## Activity
Report each line of the records where "Mode" occurs.

........

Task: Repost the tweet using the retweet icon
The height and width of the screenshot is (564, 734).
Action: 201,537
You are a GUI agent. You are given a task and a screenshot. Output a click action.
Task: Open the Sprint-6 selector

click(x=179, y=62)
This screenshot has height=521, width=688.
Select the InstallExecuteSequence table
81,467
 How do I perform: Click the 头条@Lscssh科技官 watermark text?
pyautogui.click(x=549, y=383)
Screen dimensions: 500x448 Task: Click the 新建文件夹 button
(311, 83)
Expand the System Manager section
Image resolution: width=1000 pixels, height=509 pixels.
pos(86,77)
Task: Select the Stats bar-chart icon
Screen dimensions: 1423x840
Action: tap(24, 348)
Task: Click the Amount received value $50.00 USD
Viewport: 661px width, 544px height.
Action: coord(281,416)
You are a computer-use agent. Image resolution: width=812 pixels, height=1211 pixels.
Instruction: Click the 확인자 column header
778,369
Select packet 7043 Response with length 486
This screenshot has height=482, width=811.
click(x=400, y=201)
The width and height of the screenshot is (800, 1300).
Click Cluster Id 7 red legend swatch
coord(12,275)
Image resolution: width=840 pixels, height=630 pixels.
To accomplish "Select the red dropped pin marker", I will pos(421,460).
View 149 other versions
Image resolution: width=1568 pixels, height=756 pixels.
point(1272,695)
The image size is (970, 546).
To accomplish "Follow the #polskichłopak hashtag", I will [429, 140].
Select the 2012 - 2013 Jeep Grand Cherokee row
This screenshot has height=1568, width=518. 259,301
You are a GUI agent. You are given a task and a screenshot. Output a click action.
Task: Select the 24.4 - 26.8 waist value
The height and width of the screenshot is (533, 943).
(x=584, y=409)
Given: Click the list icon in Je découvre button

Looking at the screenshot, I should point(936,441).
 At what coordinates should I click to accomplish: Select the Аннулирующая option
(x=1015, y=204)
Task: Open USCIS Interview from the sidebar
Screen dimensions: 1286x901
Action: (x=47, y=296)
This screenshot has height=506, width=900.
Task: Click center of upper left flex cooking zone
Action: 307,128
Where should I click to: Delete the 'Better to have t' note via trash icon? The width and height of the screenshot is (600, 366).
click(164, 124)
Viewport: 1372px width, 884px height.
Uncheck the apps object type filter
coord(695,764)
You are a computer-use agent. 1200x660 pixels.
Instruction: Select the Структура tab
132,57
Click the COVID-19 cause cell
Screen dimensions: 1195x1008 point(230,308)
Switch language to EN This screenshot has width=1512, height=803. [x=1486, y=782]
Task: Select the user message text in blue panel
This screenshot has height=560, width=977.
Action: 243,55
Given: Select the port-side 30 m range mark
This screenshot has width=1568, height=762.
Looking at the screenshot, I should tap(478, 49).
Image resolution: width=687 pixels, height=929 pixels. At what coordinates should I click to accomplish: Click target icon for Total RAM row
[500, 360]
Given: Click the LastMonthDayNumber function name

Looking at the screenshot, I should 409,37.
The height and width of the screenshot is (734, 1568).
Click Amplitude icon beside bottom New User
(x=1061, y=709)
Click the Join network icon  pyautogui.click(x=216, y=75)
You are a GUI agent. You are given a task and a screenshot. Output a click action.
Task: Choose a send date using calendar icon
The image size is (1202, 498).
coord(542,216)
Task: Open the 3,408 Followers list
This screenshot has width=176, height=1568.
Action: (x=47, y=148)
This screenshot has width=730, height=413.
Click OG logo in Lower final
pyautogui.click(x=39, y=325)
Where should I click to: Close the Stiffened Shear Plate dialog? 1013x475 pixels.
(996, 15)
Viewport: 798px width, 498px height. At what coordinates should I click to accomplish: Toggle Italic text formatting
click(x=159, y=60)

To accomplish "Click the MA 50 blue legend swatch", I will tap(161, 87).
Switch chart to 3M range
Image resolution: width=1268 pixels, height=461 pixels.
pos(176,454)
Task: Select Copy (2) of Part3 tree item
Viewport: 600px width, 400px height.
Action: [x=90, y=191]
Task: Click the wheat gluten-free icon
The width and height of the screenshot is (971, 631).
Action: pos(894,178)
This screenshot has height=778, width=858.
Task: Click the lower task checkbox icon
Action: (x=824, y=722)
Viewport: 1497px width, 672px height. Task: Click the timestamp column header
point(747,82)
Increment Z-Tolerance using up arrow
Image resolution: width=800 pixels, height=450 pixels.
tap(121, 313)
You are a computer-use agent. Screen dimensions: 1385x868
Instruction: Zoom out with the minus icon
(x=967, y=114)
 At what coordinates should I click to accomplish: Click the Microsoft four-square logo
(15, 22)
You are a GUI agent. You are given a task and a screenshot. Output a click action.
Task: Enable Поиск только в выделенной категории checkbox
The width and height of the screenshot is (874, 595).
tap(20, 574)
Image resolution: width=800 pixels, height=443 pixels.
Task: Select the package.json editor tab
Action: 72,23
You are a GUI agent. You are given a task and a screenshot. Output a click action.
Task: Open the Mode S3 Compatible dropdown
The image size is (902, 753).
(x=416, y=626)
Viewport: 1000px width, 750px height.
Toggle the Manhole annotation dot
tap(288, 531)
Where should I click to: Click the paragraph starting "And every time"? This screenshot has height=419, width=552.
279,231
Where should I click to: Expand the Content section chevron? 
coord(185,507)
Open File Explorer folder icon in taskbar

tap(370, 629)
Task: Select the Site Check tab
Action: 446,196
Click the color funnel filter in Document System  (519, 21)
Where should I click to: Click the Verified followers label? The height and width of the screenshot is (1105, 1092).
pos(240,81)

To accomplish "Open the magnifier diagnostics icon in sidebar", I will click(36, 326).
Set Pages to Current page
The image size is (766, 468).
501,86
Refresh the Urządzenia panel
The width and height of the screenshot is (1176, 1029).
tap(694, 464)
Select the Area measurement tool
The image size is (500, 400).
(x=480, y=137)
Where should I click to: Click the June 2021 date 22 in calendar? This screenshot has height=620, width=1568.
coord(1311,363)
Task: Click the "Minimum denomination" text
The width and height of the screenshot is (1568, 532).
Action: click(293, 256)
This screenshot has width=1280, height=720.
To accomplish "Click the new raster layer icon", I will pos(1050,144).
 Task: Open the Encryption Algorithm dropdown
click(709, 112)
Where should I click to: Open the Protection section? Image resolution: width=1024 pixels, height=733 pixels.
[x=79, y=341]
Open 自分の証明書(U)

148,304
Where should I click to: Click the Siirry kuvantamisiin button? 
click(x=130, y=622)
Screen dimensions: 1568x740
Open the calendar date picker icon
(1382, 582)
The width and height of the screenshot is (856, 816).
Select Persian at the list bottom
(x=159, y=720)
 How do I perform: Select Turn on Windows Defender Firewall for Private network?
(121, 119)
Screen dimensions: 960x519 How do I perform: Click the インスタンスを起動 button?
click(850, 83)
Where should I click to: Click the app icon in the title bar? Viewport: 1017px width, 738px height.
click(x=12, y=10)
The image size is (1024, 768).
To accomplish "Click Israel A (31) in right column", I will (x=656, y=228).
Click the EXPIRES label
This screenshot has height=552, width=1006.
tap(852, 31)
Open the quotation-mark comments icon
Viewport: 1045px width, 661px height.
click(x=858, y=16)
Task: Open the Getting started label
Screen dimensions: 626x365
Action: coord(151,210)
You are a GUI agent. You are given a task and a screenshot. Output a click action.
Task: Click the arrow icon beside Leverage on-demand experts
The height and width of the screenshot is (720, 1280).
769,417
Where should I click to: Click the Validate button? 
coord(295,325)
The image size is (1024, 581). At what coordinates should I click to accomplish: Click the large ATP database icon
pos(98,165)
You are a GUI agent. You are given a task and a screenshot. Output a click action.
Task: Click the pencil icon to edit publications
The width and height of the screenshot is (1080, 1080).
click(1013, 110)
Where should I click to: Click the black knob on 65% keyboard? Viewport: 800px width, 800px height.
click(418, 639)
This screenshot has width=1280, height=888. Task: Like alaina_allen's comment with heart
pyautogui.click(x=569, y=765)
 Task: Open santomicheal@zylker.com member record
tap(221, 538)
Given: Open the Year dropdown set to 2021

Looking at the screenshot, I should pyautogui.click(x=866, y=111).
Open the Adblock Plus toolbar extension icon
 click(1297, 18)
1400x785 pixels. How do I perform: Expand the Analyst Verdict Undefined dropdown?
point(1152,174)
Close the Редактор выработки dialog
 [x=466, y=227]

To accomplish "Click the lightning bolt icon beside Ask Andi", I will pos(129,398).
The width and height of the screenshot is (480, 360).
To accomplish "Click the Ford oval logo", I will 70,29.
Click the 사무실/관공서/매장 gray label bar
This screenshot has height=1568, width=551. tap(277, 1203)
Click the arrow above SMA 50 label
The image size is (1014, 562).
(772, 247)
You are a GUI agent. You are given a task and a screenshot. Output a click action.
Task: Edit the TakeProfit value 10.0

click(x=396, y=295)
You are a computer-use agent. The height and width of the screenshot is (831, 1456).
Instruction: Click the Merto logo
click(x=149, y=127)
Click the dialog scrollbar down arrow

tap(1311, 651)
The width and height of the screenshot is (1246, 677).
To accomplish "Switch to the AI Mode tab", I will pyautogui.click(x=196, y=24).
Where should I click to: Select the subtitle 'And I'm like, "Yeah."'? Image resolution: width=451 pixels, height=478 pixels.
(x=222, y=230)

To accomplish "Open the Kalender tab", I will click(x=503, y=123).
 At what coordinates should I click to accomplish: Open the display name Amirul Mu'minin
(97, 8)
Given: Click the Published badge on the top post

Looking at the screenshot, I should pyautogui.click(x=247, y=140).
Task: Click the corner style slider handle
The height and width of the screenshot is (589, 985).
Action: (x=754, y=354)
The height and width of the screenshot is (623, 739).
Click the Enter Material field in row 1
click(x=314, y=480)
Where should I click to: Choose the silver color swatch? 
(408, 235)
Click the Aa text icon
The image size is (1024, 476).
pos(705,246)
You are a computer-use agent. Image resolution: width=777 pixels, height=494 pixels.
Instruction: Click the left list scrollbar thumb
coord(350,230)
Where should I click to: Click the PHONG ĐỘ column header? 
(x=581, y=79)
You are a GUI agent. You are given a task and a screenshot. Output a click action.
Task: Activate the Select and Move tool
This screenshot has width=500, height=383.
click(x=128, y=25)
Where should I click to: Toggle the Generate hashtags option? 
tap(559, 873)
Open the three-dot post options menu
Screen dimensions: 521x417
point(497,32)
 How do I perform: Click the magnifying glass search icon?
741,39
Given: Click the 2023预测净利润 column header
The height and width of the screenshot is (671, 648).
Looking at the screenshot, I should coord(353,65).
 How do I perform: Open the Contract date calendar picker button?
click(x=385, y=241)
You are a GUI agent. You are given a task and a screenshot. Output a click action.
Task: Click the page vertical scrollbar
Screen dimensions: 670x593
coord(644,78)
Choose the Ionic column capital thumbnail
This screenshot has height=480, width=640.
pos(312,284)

........

## Solution for this exercise
Task: Open the Mode S3 Compatible dropdown
To accomplish "Switch to the AI Mode tab", I will pyautogui.click(x=196, y=24).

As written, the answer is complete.